From the ongoing backlog at Southern California’s ports to the national shortages totaling more than 80,000 truck drivers, the COVID-19 pandemic has created myriad supply-chain challenges. With all of the changes and increased variables influencing the supply chain today, companies need a stronger understanding of various scenarios, and how those scenarios can impact a shipment at any given time.
For organizations operating supply chains, an area of business that typically generates significant amounts of data, digital twins – virtual models designed to accurately reflect physical, real-world scenarios – are highly valuable tools for more efficient planning.
Where Can Digital Twins Be Leveraged in the Supply Chain?
In the supply chain, there are three specific areas that exist in which digital twins are particularly useful:
- Risk management: With the ability to run “What if?” scenarios to simulate potential issues – such as weather changes or border crossing challenges – as well as anticipate solutions to those problems, a digital twin can analyze the impact that a scenario can have, and allow teams to optimize their contingency planning.
- Sustainability: As many companies look to lessen their carbon footprint, a digital twin can enable shippers to simulate different routes or modes for a better understanding of the carbon footprint different paths may generate. Routes can be simulated to avoid peak traffic times in urban areas or look at options for using a less popular route that yields a smaller carbon footprint.
- Time to market: Improved route planning through digital twins can help ensure companies can get shipments to their final destinations in a timely manner, and optimize deliveries for the best time and price to market. This becomes especially crucial in times where keeping products in stock is both critical and challenging, as with the ongoing national grocery shortages. A slowdown can lead to loss of business or, for manufacturers running just-in-time models, a production shutdown. Digital twins can help explore any challenges in time to market, and help companies develop action plans to avoid potential slowdowns.
By leveraging digital twins in these three areas, organizations can improve the strategic, operational, and tactical aspects of their supply chain planning.
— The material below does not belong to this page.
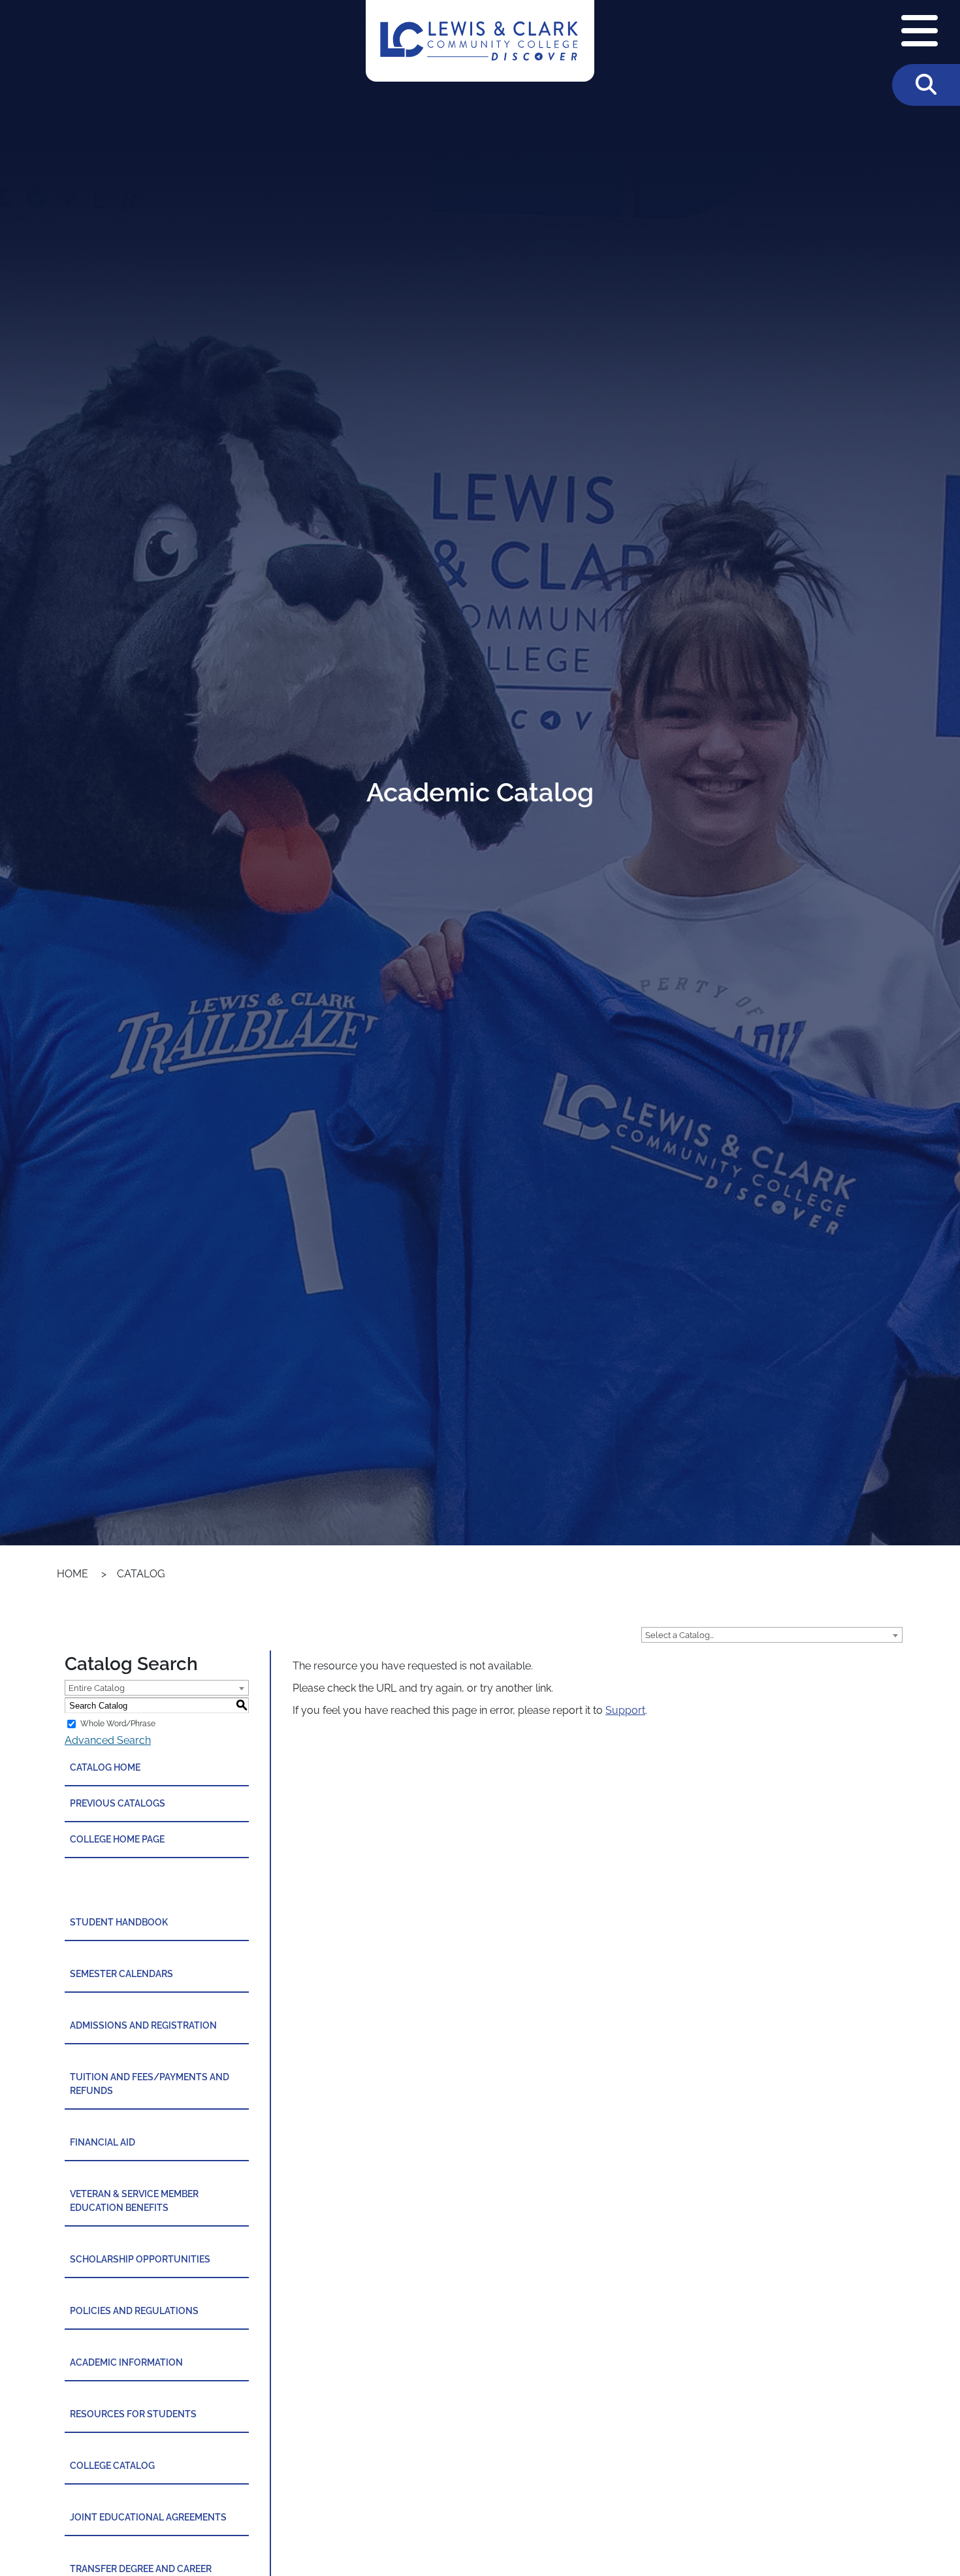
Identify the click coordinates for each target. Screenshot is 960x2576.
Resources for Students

Challenges Organizations Face in Leveraging Digital Twins
One of the biggest challenges companies face in leveraging digital twins is data drift, which is often among the top reasons many see model accuracy degrade over time. Data drift is “a variation in the production data from the data that was used to test and validate the model before deploying it in production.”
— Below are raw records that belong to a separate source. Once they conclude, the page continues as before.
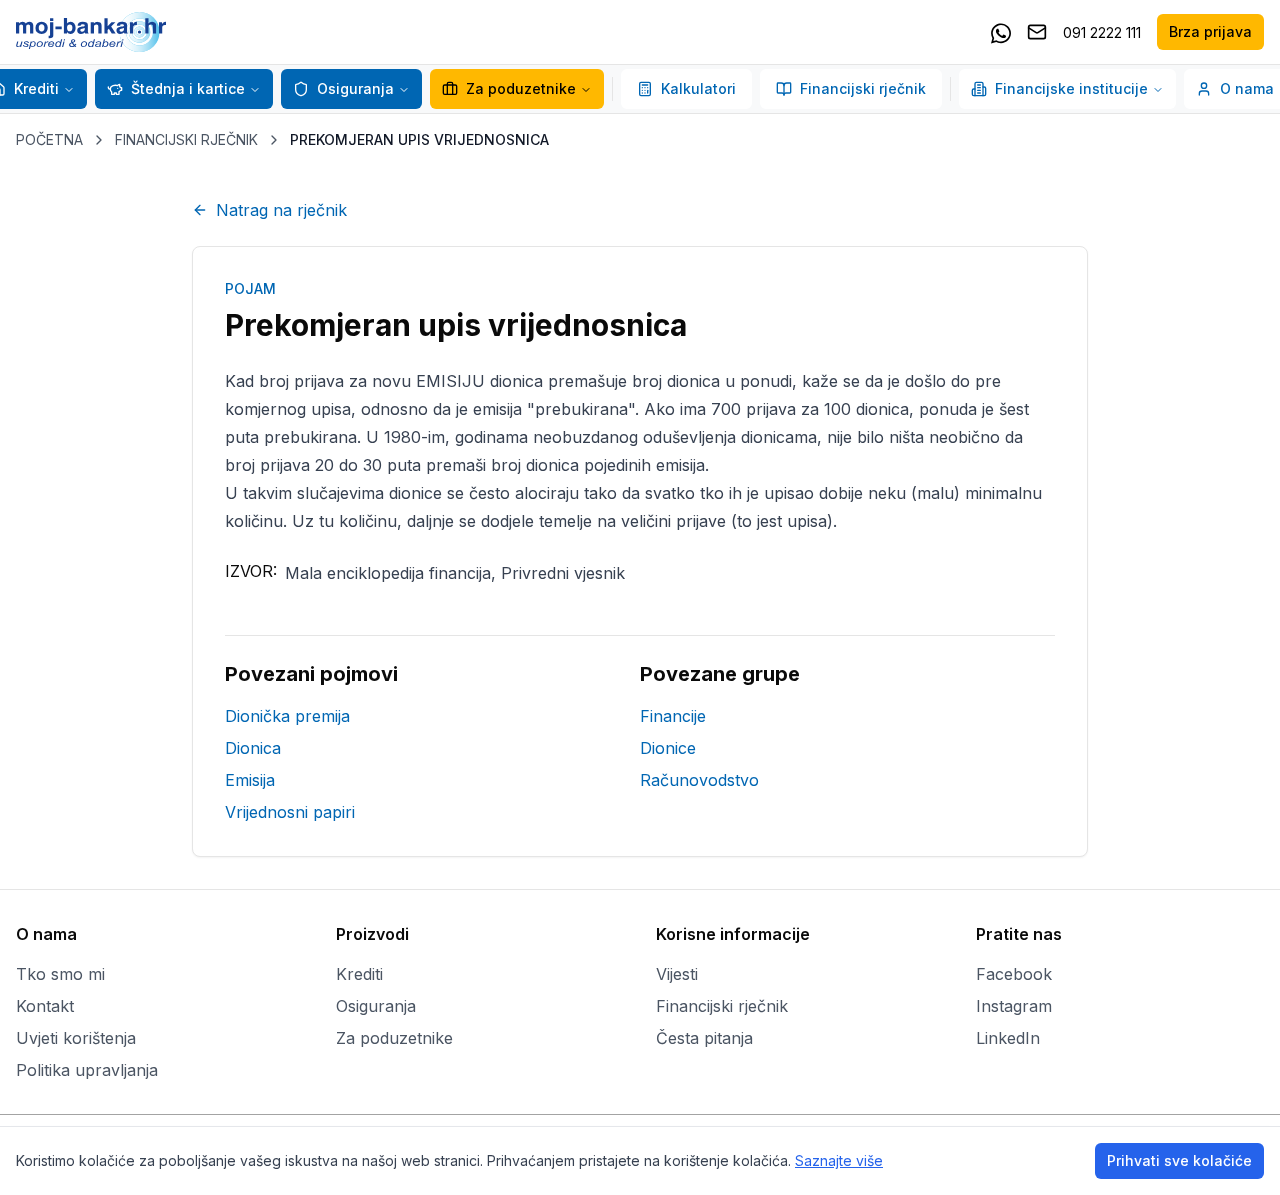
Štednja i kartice (188, 88)
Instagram (1014, 1006)
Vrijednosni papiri (290, 812)
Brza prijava (1210, 31)
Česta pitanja (704, 1038)
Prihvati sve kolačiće (1179, 1160)
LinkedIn (1008, 1038)
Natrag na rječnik (281, 210)
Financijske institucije (1071, 88)
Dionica (253, 748)
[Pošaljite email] (1037, 32)
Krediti (359, 974)
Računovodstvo (699, 780)
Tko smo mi (60, 974)
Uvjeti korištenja (76, 1038)
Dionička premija (287, 716)
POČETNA (49, 139)
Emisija (250, 780)
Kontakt (45, 1006)
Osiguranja (355, 88)
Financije (673, 716)
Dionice (668, 748)
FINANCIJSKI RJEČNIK (186, 139)
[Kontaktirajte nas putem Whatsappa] (1001, 32)
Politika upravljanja (87, 1070)
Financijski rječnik (863, 88)
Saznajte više (839, 1160)
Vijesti (677, 974)
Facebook (1014, 974)
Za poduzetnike (521, 88)
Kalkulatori (698, 88)
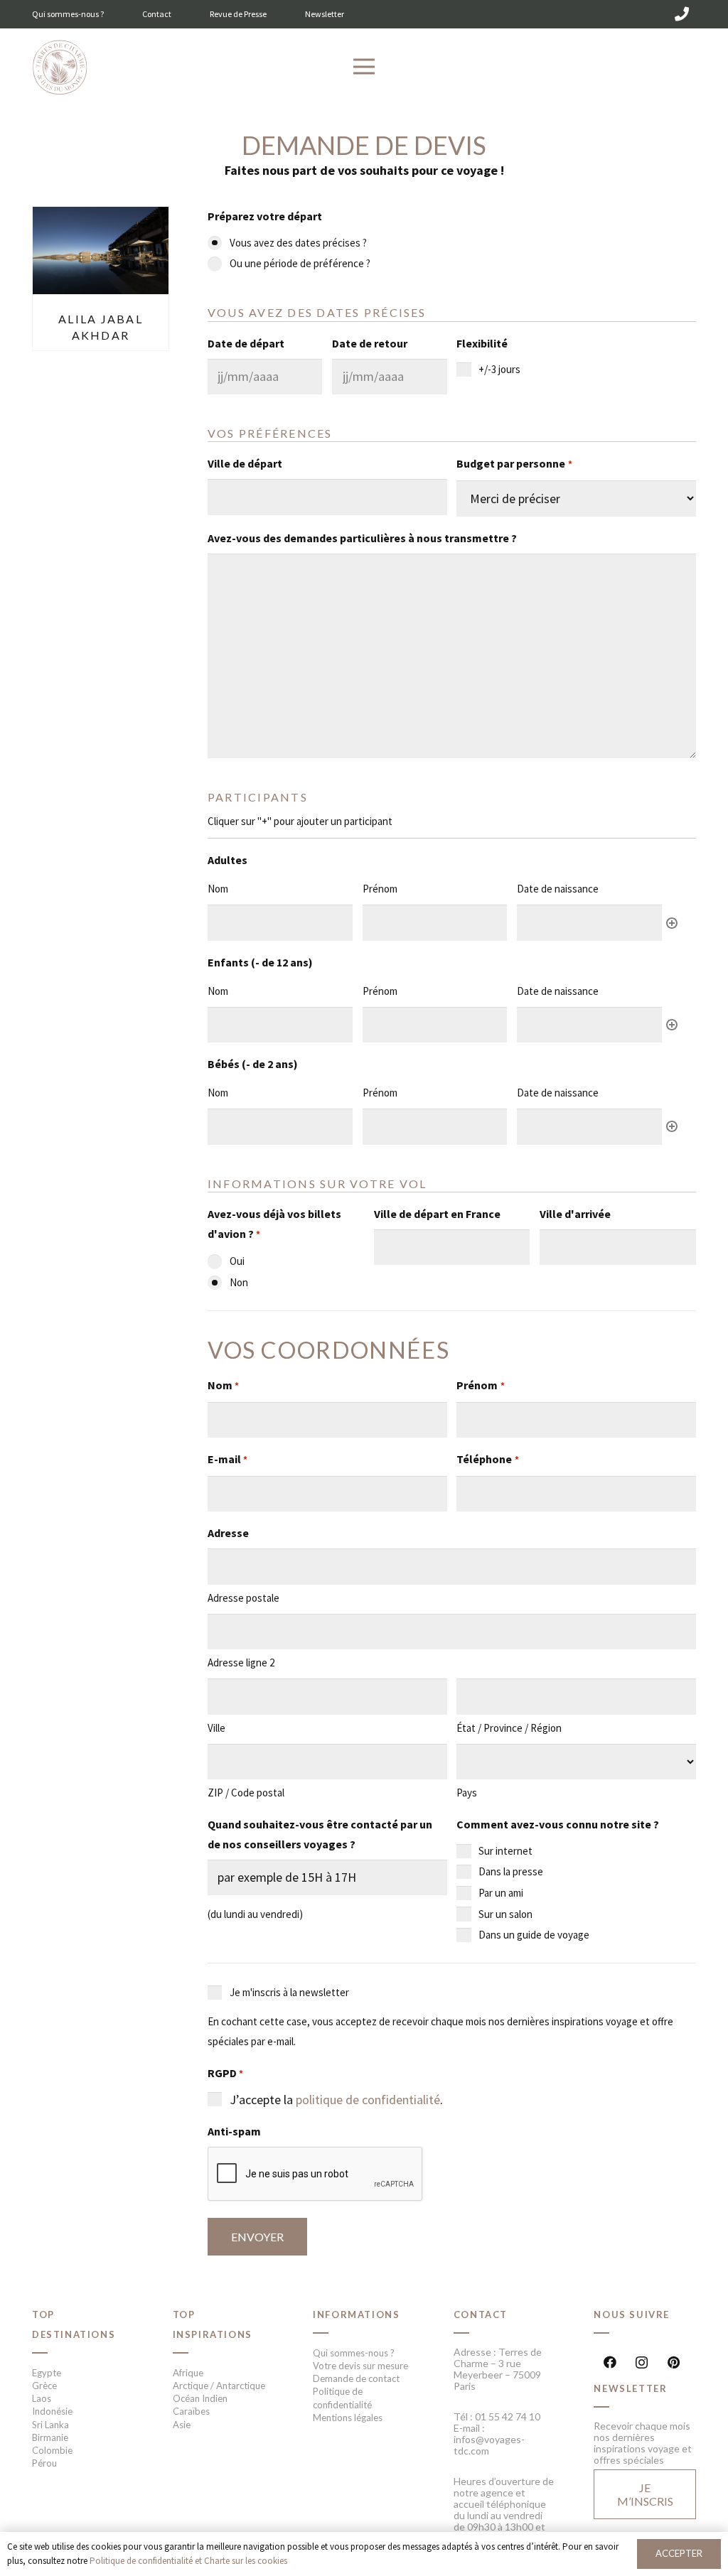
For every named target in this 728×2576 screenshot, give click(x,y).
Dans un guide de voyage (533, 1934)
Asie (182, 2424)
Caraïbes (191, 2411)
Ensuring that the data used in building the digital twin is collected accurately and consistently – thereby allowing it to represent the true conditions of the physical twin – is a constant area to monitor. Having the best-quality data is key to deriving full value from a digital twin. The ability to do this is improving as teams gradually move more toward streaming analytics.
Properly using a digital twin isn’t only about the ability to collect and store the data. It also encompasses the ability to understand it. Without good behavioral understanding, the interpretations run the risk of being off-base, which can lead to poor decision-making. To solve the challenges that directly affect growth and profitability, teams need to ensure that they make the data accessible and digestible to key stakeholders and decision-makers so that it can be used in conjunction with their respective business expertise.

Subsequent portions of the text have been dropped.